## Stated exercise
Could you set out the lines below as a Markdown table with the columns "Row" and "Line," numbering each row and skipping blank lines? Keep the pictures out of the table.

Data for locating visible targets
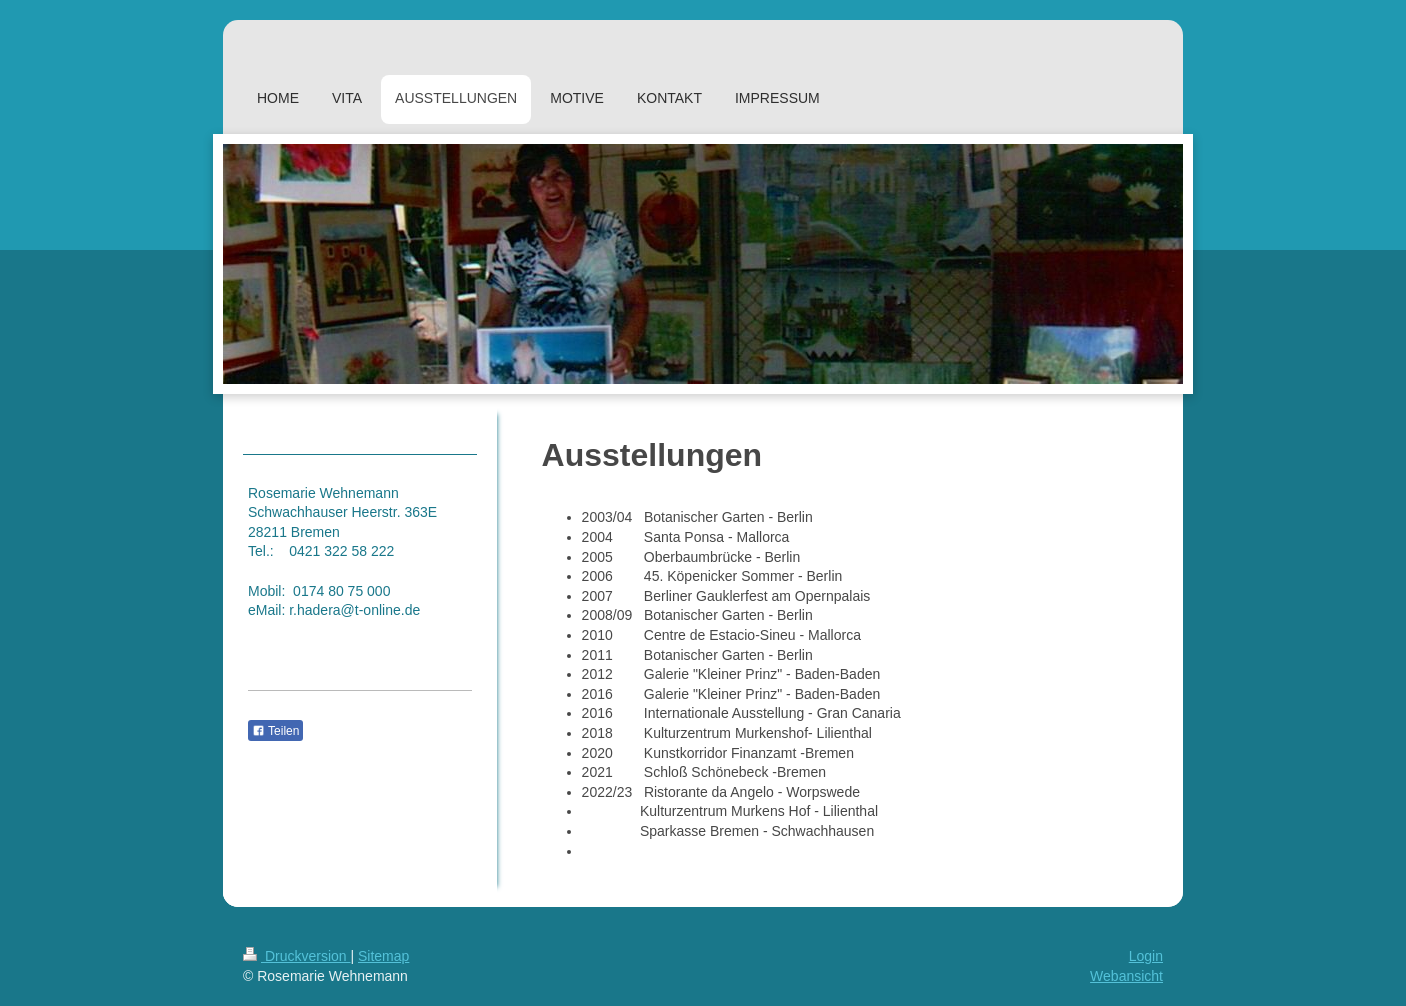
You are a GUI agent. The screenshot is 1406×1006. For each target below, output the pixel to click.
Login (1146, 956)
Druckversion (296, 956)
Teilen (275, 731)
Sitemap (383, 956)
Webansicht (1126, 976)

## Output
| Row | Line |
|---|---|
| 1 | You are a GUI agent. The screenshot is 1406×1006. For each target below, output the pixel to click. |
| 2 | Login (1146, 956) |
| 3 | Druckversion (296, 956) |
| 4 | Teilen (275, 731) |
| 5 | Sitemap (383, 956) |
| 6 | Webansicht (1126, 976) |